I reati contestati -
La condanna a Mohammadi è stata decretata da un tribunale iraniano, ha riferito il legale della premio Nobel all'Afp. Il reato contestatole, ha aggiunto, è di "associazione e collusione per commettere e reati", una sorta di accusa di cospirazione. L'avvocato ha poi precisato che la 53enne - oltre ad aver ricevuto una condanna aggiuntiva a un anno e mezzo di prigione per attività di propaganda - ha l'obbligo di dimora per due anni nella città di Khosf
L'arresto a dicembre 2025 -
La 53enne era stata arrestata a dicembre 2025 insieme ad altri attivisti a Mashhad, nel Nord-est dell'Iran, durante la cerimonia funebre di Khosrow Alikordi, un avvocato impegnato in favore dei diritti umani trovato morto in circostanze sospette. La Nobel per la Pace, che già sta scontando una pena detentiva complessiva di 13 anni e nove mesi per accuse di sicurezza nazionale, era in congedo per motivi di salute dal carcere di Evin a Teheran.

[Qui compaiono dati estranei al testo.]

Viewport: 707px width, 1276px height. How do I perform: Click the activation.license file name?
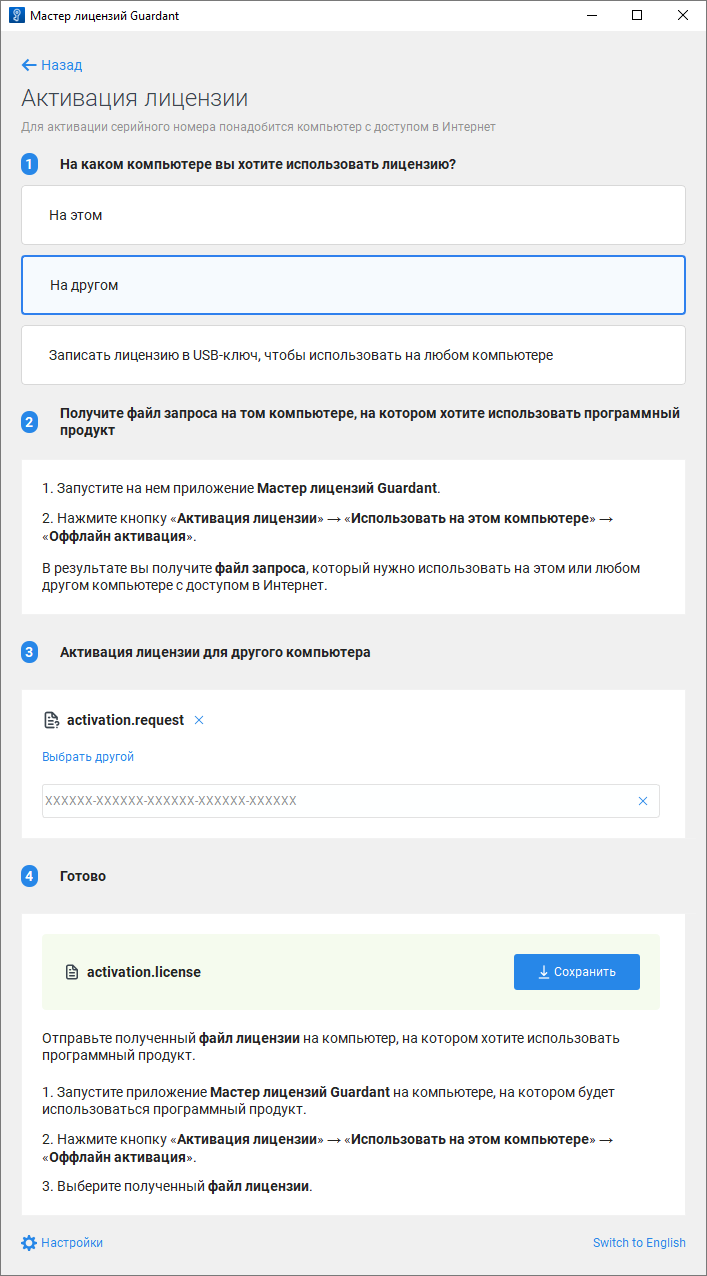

Mohammadi, dopo l'arresto, è stata posta in isolamento nel carcere di Mashhad. In prigione, alcuni giorni fa, la donna aveva intrapreso uno sciopero della fame. Anche in passato, Mohammadi, che ha vinto il Nobel nel 2023 per la sua ventennale lotta per i diritti umani, in particolare quelli delle donne, ha trascorso lunghi periodi di detenzione. Non vede i suoi due figli gemelli, che vivono a Parigi, dal 2015.